- Education: Veterinary Laboratories Agency Health Protection Agency
- Scientific career
- Workplaces: University of Calgary University of Guelph
- Thesis: The role of fimbriae and flagella in the pathogenesis of Salmonella enteritidis phage-type 4 infections. (1999)

= Emma Allen-Vercoe =

British-Canadian Molecular Biologist

Emma Allen-Vercoe is a British-Canadian Molecular biologist who is a Professor and Canada Research Chair at the University of Guelph. Her research considers the gut microbiome and microbial therapeutics to treat Escherichia coli.

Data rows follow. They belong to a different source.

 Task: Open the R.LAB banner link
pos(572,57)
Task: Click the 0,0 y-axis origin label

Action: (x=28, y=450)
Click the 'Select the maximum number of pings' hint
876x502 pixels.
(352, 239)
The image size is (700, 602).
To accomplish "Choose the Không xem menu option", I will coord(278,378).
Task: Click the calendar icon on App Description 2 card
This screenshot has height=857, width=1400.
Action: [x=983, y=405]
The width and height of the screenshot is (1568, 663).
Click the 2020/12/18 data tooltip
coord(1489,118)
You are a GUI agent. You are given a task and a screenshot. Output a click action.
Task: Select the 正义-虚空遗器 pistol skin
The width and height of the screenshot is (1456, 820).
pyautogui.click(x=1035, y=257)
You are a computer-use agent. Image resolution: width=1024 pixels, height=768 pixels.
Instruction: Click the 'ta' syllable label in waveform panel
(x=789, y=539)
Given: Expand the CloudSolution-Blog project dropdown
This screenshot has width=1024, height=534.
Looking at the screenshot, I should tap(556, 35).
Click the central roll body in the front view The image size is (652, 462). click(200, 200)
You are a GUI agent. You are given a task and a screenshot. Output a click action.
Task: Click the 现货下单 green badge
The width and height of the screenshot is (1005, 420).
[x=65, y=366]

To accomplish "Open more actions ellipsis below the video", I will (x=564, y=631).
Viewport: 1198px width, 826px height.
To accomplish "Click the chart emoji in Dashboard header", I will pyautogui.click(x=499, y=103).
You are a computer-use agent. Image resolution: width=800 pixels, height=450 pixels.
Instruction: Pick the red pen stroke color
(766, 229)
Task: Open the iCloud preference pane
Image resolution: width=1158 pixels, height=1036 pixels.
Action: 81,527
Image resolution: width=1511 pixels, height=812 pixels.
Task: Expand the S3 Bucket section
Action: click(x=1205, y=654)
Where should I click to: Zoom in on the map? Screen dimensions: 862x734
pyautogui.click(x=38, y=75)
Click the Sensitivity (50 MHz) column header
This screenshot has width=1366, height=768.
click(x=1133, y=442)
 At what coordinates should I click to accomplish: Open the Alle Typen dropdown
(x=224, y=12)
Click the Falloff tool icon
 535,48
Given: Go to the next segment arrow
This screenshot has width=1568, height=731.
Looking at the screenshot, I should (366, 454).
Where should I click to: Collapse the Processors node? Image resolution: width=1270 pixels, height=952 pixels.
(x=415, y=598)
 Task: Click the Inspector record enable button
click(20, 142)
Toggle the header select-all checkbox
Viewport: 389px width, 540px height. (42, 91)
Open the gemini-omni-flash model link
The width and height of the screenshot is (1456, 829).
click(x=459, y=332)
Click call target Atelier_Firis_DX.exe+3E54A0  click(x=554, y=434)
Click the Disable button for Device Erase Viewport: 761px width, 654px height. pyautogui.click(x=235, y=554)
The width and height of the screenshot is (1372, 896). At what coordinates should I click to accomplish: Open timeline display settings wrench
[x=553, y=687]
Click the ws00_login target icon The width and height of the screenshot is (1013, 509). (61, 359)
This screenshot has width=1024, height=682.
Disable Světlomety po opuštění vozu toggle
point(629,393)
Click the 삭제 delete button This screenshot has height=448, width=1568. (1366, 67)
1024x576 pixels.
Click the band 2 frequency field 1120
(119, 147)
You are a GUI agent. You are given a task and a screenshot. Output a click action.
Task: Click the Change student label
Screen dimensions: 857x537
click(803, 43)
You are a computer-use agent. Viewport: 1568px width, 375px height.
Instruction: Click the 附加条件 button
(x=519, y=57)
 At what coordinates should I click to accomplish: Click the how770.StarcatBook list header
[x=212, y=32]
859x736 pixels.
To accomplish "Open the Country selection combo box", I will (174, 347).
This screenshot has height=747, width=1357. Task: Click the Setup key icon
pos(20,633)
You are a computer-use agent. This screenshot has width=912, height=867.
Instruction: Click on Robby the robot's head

== Early life and education ==
Allen-Vercoe was an undergraduate student at the Veterinary Laboratories Agency. She moved to the Health Protection Agency for her graduate studies, where she worked under the supervision of Martin Woodward. Here she studied Salmonella enterica and the processes by which enteric pathogens cause disease. She was a postdoctoral researcher at the Health Protection Agency. During her doctorate, she studied Mycobacterium tuberculosis and Campylobacter jejuni.

== Research and career ==
In 2001, Allen-Vercoe moved to Canada, where she joined the University of Calgary. Allen-Vercoe worked on Escherichia coli. In 2004, she was awarded a Canadian Association of Gastroenterology Fellow-to-Faculty Transition Award. She moved to the University of Guelph in 2007. Her research considers the gut microbiome. She worked with the biotechnology company Infors to create a bioreactor that can maintain biological samples in specific anaerobic atmospheres whilst her research team studying the constituents microbes.

The Allen-Vercoe lab developed the Robogut, a bioreactor system that mimics the human gut environment, allowing researchers to culture human-associated bacteria that cannot grow in standard laboratory conditions. Her lab isolates bacteria from human stool samples and cultures them in this system to better characterize the microbes that live in the gut. For example, the Robogut (or mechanical colon) can recreate environments that allow for particular genes and bacteria to thrive, which allows Allen-Vercoe to study the microbiobes associated with certain medical conditions. Allen-Vercoe has identified the general bacteria that exist in all microbiomes, as well as monitoring the microbiome's metabolomics. She has worked on microbial therapeutics to treat various diseases, including Clostridioides difficile infection and cancer. Allen-Vercoe is also a co-founder of the Canadian Bee Gut Project at the University of Guelph, which aims to elucidate the structure and function of the honeybee gut microbiome.

Allen-Vercoe launched the NuBiyota in 2013, a biotechnology company that looks to grow microbes in a controlled environment. She was awarded a Tier 1 Canada Research Chair in 2019, which allowed her to study the influence of the gut microbiome on health and disease.